• _Passage shown_:
····················
Last updated 2026-07-11

Woman at kitchen table reviewing apartment listings with phone to ear, searching for rental housing
Woman at kitchen table reviewing apartment listings with phone to ear, searching for rental housing

TL;DR

Most PHAs give you 60 to 120 days to find a unit after your voucher is issued. If you're running short, request an extension in writing right now, search HUD's official listing tools and your PHA's landlord list at the same time, and target landlords who already know the inspection process. Extensions get granted more often than tenants expect.

How long do you actually have to find a unit with a Section 8 voucher?

The federal floor is 60 days. Under 24 CFR 982.303, a public housing authority must give you at least 60 days to search for a unit after your voucher is issued [1]. That's the minimum HUD requires. Most PHAs set their initial search period at 90 or 120 days, and some go longer, but you have to read your voucher paperwork to know your specific deadline.

The clock usually starts the day your voucher is issued, not the day you receive the letter. That distinction matters if mail is slow or you were traveling. Check the issue date printed on the document itself.

Once that deadline passes and you haven't submitted a Request for Tenancy Approval (RFTA) for an approvable unit, the voucher expires. The PHA is not automatically required to reissue it. Some will, some won't, and the ones that do often move you to the back of a new line. Avoid this at almost any cost.

If you're within 30 days of your deadline and haven't found anything, treat it as an emergency. Stop everything else.

Can you get a voucher extension and how do you ask for one?

Yes. Extensions are available under 24 CFR 982.303(b), which explicitly permits PHAs to grant extensions of the search period [1]. The regulation gives PHAs discretion on when and how many extensions to allow, which is why policies vary so widely. Some agencies extend once, by 30 days. Others extend multiple times if you can show you've been actively searching.

The word that matters is "show." Walk into or call your housing authority with a written record of your search: dates you called landlords, addresses you toured, rejection letters, listings you applied for. PHAs extend more readily when you can prove you've been trying.

Common legitimate grounds for an extension include a disability that made searching harder (you have a right to a reasonable accommodation under the Fair Housing Act [2]), a family emergency, an inability to find units that meet accessibility needs, or a local rental market so tight that available units are genuinely scarce. Document whichever applies to you.
····················
• _Problems to work on_:
(1) Using the Section 8 voucher article, answer each question:
(a) What is the fewest days a housing authority must give for the search?
(b) On what day does the search clock usually start?
(c) Which law gives a right to a reasonable accommodation?
(2) Extend the Section 8 voucher article by writing what comes next, starting after its final sentence.
The lines that come after this article are separate material.

• _Data lines_:
····················
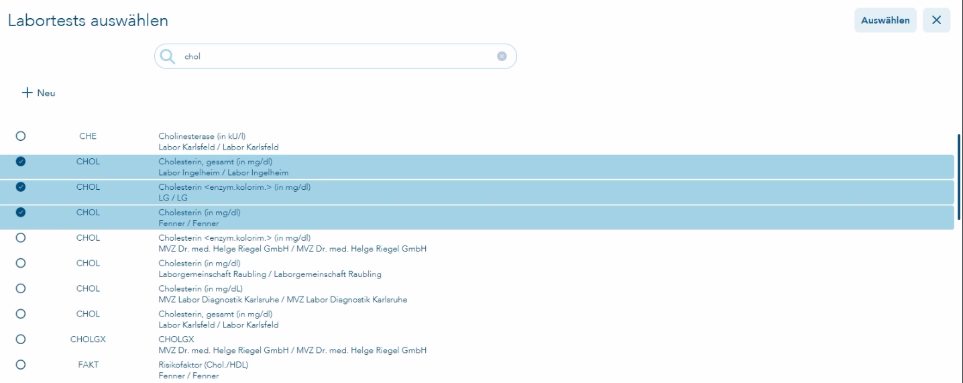
Task: Select the CHOLGX radio button
Action: point(21,340)
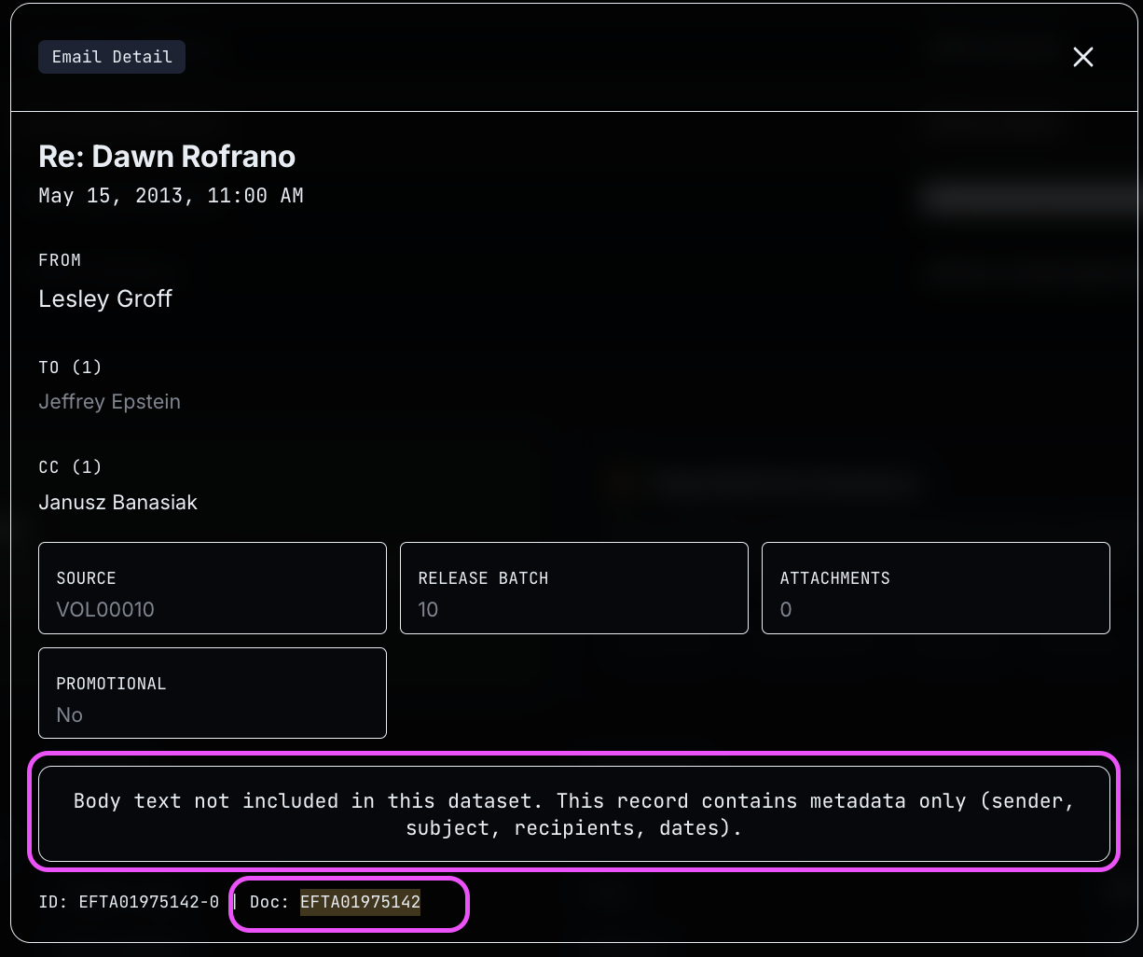
Task: Click the Promotional value No
Action: [69, 715]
····················
• _Exercise answers_:
(1)
(a) 60 days
(b) The day the voucher is issued
(c) The Fair Housing Act

(2)
Submit your extension request in writing, by certified mail or email if the PHA accepts it, so you have a timestamp. Verbal requests get lost. Ask for confirmation that your request was received before your current deadline passes.

If the PHA denies your extension and you think the denial was wrong, you have the right to an informal hearing. That process is slow, but requesting it immediately preserves your options.

For more on how your housing authority handles these requests, their written Administrative Plan governs everything and it's a public document you can ask for.

Where do you actually search for Section 8 approved units fast?

Start with the sources most likely to return landlords who already accept vouchers, because convincing a brand-new landlord to go through inspections takes weeks you probably don't have.

HUD's Affordable Apartments search tool. HUD maintains a resource at its official website where you can search for HUD-assisted units by zip code [3]. These include project-based Section 8 properties that don't require a separate landlord negotiation at all.

Your PHA's own landlord list. This one is underused. Many PHAs keep lists of landlords who have worked with the program before, sometimes broken out by bedroom size or neighborhood. Call your case worker and ask directly: "Do you have a list of landlords who've passed inspections recently?" Some offices post these lists publicly. Others share them only on request.

Go Section 8 and similar listing platforms. GoSection8.com aggregates landlord-posted listings specifically for voucher holders [4]. AffordableHousing.com and Socialserve.com do similar work. These aren't perfect databases, and listings go stale quickly, but they're the fastest way to reach landlords who already know what an RFTA is.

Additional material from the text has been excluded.